Heavy inflation and unemployment amid the pandemic have meant Brazilians can’t get visas to the north anyway. More than 56,000 Brazilians were apprehended at the US southern border in the last US fiscal year, compared to fewer than 1,500 apprehensions in fiscal 2018, shortly before Bolsonaro took office.

A small town in Minas Gerais, for example, is rapidly becoming empty as households sell their belongings to finance illegal travel to the United States.

Political and economic instability fuel migration not only in Brazil, but in much of Latin America. Commodity booms drive growth, and for a while, economies appear to be on the mend. But abrupt changes in policy or external shocks, such as a drop in world demand for soybeans, beef or oil, hamper growth and the march abroad accelerates.

To put it bluntly, Brazil needs to go from being a cattle ranch for the world (helping fuel the destruction of the Amazon) to an economy fueled by innovation.

Unfortunately, as the country becomes more politically polarized, so does the debate over the funding of education and science. President Jair Bolsonaro, who has warned that covid vaccines could turn people into crocodiles, has stoked skepticism about higher education and vowed to fix the education system.Marxist” from Brazil.

João Leal, a London School of Economics-trained economist who has written about Brazil’s “brain drain,” argues that Bolsonaro’s policies have had a chilling effect on the prospects of researchers and, more generally, of the upper-middle class of Brazil.

Before the pandemic, Bolsonaro was already at war with state employees in scientific positions who did not share his political views. He fired the director of the National Institute for Space Research for publishing satellite data showing a sharp increase in deforestation. The war on science intensified after the pandemic, with two health ministers fired for advocating policies such as social distancing.

More worrying for the academic world, says Leal, were the arbitrary cancellations of thousands of research scholarships for doctorates and the withdrawal of large sums of money for universities, almost bankrupting the Federal University of Rio de Janeiro.

Former President Luiz Inacio Lula da Silva, the leading leftist candidate in October’s presidential election, promised to restore funding so that, in his words, the son of a “ordinary worker can become a doctor”.

Unfortunately, Lula is not paying enough attention to Brazil’s other problem: excessive state control over the economy and a dying private sector. While he has helped boost Brazilian markets by saying he would like to have centrist Geraldo Alckmin as his running mate, he has criticized Bolsonaro’s business-friendly approach.

Lula has also been coy about his intentions when referring to a much-needed tax reform. In addition to investments in education, structural reforms are needed to unlock growth.

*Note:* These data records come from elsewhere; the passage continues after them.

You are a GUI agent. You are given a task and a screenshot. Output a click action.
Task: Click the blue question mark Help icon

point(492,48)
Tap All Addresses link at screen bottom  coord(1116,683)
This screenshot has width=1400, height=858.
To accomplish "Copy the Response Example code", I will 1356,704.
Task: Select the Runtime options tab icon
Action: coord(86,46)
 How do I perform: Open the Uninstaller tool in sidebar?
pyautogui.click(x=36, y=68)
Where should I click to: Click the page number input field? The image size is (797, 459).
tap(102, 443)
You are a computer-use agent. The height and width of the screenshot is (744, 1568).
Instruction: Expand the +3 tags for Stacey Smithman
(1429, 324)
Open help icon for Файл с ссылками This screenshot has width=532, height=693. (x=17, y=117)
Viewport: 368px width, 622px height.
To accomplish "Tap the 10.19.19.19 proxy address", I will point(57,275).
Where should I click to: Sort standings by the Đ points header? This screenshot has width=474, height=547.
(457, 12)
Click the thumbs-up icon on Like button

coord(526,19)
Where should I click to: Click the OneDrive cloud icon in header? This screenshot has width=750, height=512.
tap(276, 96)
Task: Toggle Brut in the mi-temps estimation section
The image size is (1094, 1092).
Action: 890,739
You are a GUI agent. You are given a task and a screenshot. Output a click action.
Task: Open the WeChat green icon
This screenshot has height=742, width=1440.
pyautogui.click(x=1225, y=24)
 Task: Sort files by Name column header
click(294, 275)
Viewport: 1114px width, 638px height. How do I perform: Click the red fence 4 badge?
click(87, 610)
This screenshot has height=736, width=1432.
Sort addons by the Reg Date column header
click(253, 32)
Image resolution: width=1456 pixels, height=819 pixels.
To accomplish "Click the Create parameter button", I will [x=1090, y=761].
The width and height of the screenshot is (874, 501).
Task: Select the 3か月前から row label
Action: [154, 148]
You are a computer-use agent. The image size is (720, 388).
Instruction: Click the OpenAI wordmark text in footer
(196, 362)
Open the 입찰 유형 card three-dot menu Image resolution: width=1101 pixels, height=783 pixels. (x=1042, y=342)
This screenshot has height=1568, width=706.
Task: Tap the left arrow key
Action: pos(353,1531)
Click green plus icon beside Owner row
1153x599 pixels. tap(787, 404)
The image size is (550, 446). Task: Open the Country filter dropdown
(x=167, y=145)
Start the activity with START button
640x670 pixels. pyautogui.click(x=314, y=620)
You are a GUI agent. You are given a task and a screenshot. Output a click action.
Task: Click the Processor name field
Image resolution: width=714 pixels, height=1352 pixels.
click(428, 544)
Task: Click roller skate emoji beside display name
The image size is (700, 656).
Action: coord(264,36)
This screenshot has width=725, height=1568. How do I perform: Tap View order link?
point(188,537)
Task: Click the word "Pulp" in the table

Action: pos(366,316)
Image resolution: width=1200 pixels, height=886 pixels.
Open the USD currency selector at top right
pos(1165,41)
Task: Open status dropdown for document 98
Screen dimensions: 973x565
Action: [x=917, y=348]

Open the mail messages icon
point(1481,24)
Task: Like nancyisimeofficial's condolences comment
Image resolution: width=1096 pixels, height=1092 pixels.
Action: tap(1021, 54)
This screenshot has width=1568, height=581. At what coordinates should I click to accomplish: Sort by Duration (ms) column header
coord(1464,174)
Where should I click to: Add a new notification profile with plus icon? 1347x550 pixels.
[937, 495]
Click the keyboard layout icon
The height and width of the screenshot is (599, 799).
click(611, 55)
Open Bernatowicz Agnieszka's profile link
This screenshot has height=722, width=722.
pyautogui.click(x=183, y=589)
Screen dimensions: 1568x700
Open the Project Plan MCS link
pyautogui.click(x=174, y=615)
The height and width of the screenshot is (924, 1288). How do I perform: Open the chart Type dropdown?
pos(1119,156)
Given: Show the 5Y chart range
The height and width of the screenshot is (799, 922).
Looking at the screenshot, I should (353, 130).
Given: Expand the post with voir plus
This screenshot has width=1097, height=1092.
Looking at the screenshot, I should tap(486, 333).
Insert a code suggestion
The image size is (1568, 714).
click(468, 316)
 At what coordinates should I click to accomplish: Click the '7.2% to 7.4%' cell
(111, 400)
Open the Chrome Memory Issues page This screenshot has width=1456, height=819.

Brazil is not the regional leader when it comes to emigration. The outflow of Brazilians has been partly overshadowed by a quarter of a million Venezuelans who have crossed the border in search of refuge in recent years. But the economic crisis in Brazil has strongly affected the labor market for people with higher qualifications, with underemployment and unemployment for qualified labor much higher than the national average, says Leal.

The departure of top-skilled Brazilians means the country will continue to lag behind the world when it comes to the key economic predictor of growth: productivity. Without improving its productivity, Brazil’s economy, now technically in recession, will have limited growth potential, according to Adriana Dupita, an economist at Bloomberg.

Most of my cousins ​​married Brazilian expats and are raising their children in a rich Brazilian culture abroad. They still preparesteak” with friends, speak Portuguese with their children, cheer on the national soccer team and listen to popular Brazilian music.

His feeling of nostalgia for Rio reminds me of “I came from Bahia”, by composer João Gilberto, about his hopes of one day returning to his home in the poor northeastern state of the country. Gilberto never returned. He died in Rio.

Nor, I suspect, will most of my family return to live in Brazil.